* _Brief_:
Would you quote all of the data below back verbatim, line for line?

* _Available records_:

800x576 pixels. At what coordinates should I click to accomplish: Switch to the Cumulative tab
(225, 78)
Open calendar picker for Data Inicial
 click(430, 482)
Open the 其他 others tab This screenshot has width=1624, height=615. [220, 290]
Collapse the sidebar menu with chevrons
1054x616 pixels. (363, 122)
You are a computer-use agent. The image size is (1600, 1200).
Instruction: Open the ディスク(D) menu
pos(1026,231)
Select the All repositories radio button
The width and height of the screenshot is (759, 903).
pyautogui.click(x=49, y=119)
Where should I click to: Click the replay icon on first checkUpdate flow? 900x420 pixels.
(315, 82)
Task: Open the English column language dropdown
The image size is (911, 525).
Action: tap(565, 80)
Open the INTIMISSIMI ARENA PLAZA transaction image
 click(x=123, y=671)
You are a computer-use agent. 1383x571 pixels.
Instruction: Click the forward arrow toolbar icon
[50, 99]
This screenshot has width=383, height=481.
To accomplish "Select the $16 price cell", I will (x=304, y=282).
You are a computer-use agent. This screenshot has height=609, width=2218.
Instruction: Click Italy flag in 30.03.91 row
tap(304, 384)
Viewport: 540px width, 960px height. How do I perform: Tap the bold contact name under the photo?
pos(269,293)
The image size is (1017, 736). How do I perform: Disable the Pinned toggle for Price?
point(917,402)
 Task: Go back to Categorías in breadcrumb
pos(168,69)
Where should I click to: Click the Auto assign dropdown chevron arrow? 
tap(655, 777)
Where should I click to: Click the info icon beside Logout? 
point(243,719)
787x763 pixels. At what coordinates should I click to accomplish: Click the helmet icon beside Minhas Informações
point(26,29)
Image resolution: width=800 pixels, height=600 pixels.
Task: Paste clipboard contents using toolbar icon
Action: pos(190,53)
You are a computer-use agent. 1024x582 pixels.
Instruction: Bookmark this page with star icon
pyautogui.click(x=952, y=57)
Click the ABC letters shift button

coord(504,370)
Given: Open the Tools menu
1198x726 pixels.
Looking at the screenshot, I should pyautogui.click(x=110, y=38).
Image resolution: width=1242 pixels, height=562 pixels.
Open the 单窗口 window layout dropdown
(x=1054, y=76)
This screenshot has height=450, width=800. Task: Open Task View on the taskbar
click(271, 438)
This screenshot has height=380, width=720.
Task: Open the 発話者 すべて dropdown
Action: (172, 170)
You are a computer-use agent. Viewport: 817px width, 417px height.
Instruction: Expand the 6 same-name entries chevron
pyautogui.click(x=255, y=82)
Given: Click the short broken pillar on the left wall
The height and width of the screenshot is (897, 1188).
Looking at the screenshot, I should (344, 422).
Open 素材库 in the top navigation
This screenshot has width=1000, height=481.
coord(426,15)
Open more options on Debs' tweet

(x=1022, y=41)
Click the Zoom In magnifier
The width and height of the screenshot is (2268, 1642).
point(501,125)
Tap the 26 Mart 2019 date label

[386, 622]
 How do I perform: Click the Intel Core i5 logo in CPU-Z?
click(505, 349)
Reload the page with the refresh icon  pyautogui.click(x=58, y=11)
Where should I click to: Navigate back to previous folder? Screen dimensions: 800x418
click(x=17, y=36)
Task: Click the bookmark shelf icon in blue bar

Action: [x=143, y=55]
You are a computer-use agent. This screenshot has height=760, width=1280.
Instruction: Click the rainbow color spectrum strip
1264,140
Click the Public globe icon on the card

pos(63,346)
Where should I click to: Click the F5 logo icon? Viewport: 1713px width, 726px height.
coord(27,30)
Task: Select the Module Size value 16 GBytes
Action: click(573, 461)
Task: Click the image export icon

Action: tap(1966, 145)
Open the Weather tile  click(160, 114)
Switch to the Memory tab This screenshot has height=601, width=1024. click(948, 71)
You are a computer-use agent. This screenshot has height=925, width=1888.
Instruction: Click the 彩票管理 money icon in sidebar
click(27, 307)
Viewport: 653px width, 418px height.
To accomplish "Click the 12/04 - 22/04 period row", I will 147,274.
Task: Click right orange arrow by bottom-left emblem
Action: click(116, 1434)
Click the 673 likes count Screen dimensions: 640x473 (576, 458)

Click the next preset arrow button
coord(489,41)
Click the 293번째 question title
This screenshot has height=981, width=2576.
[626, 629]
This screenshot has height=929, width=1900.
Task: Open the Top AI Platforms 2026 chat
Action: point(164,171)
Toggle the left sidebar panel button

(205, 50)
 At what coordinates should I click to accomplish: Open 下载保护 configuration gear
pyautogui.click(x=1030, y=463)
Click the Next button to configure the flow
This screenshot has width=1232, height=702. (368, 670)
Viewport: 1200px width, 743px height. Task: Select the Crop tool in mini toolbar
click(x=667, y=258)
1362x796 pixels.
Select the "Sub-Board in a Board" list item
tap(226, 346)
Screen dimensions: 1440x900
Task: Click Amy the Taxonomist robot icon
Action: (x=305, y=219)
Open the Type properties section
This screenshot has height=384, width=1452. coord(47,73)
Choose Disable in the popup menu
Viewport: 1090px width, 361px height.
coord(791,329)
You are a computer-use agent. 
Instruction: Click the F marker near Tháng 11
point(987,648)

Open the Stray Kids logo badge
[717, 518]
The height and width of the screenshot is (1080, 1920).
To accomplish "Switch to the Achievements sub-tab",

* _Response_:
800x576 pixels. At what coordinates should I click to accomplish: Switch to the Cumulative tab
(225, 78)
Open calendar picker for Data Inicial
 click(430, 482)
Open the 其他 others tab This screenshot has width=1624, height=615. [220, 290]
Collapse the sidebar menu with chevrons
1054x616 pixels. (363, 122)
You are a computer-use agent. The image size is (1600, 1200).
Instruction: Open the ディスク(D) menu
pos(1026,231)
Select the All repositories radio button
The width and height of the screenshot is (759, 903).
pyautogui.click(x=49, y=119)
Where should I click to: Click the replay icon on first checkUpdate flow? 900x420 pixels.
(315, 82)
Task: Open the English column language dropdown
The image size is (911, 525).
Action: tap(565, 80)
Open the INTIMISSIMI ARENA PLAZA transaction image
 click(x=123, y=671)
You are a computer-use agent. 1383x571 pixels.
Instruction: Click the forward arrow toolbar icon
[50, 99]
This screenshot has width=383, height=481.
To accomplish "Select the $16 price cell", I will (x=304, y=282).
You are a computer-use agent. This screenshot has height=609, width=2218.
Instruction: Click Italy flag in 30.03.91 row
tap(304, 384)
Viewport: 540px width, 960px height. How do I perform: Tap the bold contact name under the photo?
pos(269,293)
The image size is (1017, 736). How do I perform: Disable the Pinned toggle for Price?
point(917,402)
 Task: Go back to Categorías in breadcrumb
pos(168,69)
Where should I click to: Click the Auto assign dropdown chevron arrow? 
tap(655, 777)
Where should I click to: Click the info icon beside Logout? 
point(243,719)
787x763 pixels. At what coordinates should I click to accomplish: Click the helmet icon beside Minhas Informações
point(26,29)
Image resolution: width=800 pixels, height=600 pixels.
Task: Paste clipboard contents using toolbar icon
Action: pos(190,53)
You are a computer-use agent. 1024x582 pixels.
Instruction: Bookmark this page with star icon
pyautogui.click(x=952, y=57)
Click the ABC letters shift button

coord(504,370)
Given: Open the Tools menu
1198x726 pixels.
Looking at the screenshot, I should pyautogui.click(x=110, y=38).
Image resolution: width=1242 pixels, height=562 pixels.
Open the 单窗口 window layout dropdown
(x=1054, y=76)
This screenshot has height=450, width=800. Task: Open Task View on the taskbar
click(271, 438)
This screenshot has height=380, width=720.
Task: Open the 発話者 すべて dropdown
Action: (172, 170)
You are a computer-use agent. Viewport: 817px width, 417px height.
Instruction: Expand the 6 same-name entries chevron
pyautogui.click(x=255, y=82)
Given: Click the short broken pillar on the left wall
The height and width of the screenshot is (897, 1188).
Looking at the screenshot, I should (344, 422).
Open 素材库 in the top navigation
This screenshot has width=1000, height=481.
coord(426,15)
Open more options on Debs' tweet

(x=1022, y=41)
Click the Zoom In magnifier
The width and height of the screenshot is (2268, 1642).
point(501,125)
Tap the 26 Mart 2019 date label

[386, 622]
 How do I perform: Click the Intel Core i5 logo in CPU-Z?
click(505, 349)
Reload the page with the refresh icon  pyautogui.click(x=58, y=11)
Where should I click to: Navigate back to previous folder? Screen dimensions: 800x418
click(x=17, y=36)
Task: Click the bookmark shelf icon in blue bar

Action: [x=143, y=55]
You are a computer-use agent. This screenshot has height=760, width=1280.
Instruction: Click the rainbow color spectrum strip
1264,140
Click the Public globe icon on the card

pos(63,346)
Where should I click to: Click the F5 logo icon? Viewport: 1713px width, 726px height.
coord(27,30)
Task: Select the Module Size value 16 GBytes
Action: click(573, 461)
Task: Click the image export icon

Action: tap(1966, 145)
Open the Weather tile  click(160, 114)
Switch to the Memory tab This screenshot has height=601, width=1024. click(948, 71)
You are a computer-use agent. This screenshot has height=925, width=1888.
Instruction: Click the 彩票管理 money icon in sidebar
click(27, 307)
Viewport: 653px width, 418px height.
To accomplish "Click the 12/04 - 22/04 period row", I will 147,274.
Task: Click right orange arrow by bottom-left emblem
Action: click(116, 1434)
Click the 673 likes count Screen dimensions: 640x473 (576, 458)

Click the next preset arrow button
coord(489,41)
Click the 293번째 question title
This screenshot has height=981, width=2576.
[626, 629]
This screenshot has height=929, width=1900.
Task: Open the Top AI Platforms 2026 chat
Action: point(164,171)
Toggle the left sidebar panel button

(205, 50)
 At what coordinates should I click to accomplish: Open 下载保护 configuration gear
pyautogui.click(x=1030, y=463)
Click the Next button to configure the flow
This screenshot has width=1232, height=702. (368, 670)
Viewport: 1200px width, 743px height. Task: Select the Crop tool in mini toolbar
click(x=667, y=258)
1362x796 pixels.
Select the "Sub-Board in a Board" list item
tap(226, 346)
Screen dimensions: 1440x900
Task: Click Amy the Taxonomist robot icon
Action: (x=305, y=219)
Open the Type properties section
This screenshot has height=384, width=1452. coord(47,73)
Choose Disable in the popup menu
Viewport: 1090px width, 361px height.
coord(791,329)
You are a computer-use agent. 
Instruction: Click the F marker near Tháng 11
point(987,648)

Open the Stray Kids logo badge
[717, 518]
The height and width of the screenshot is (1080, 1920).
To accomplish "Switch to the Achievements sub-tab",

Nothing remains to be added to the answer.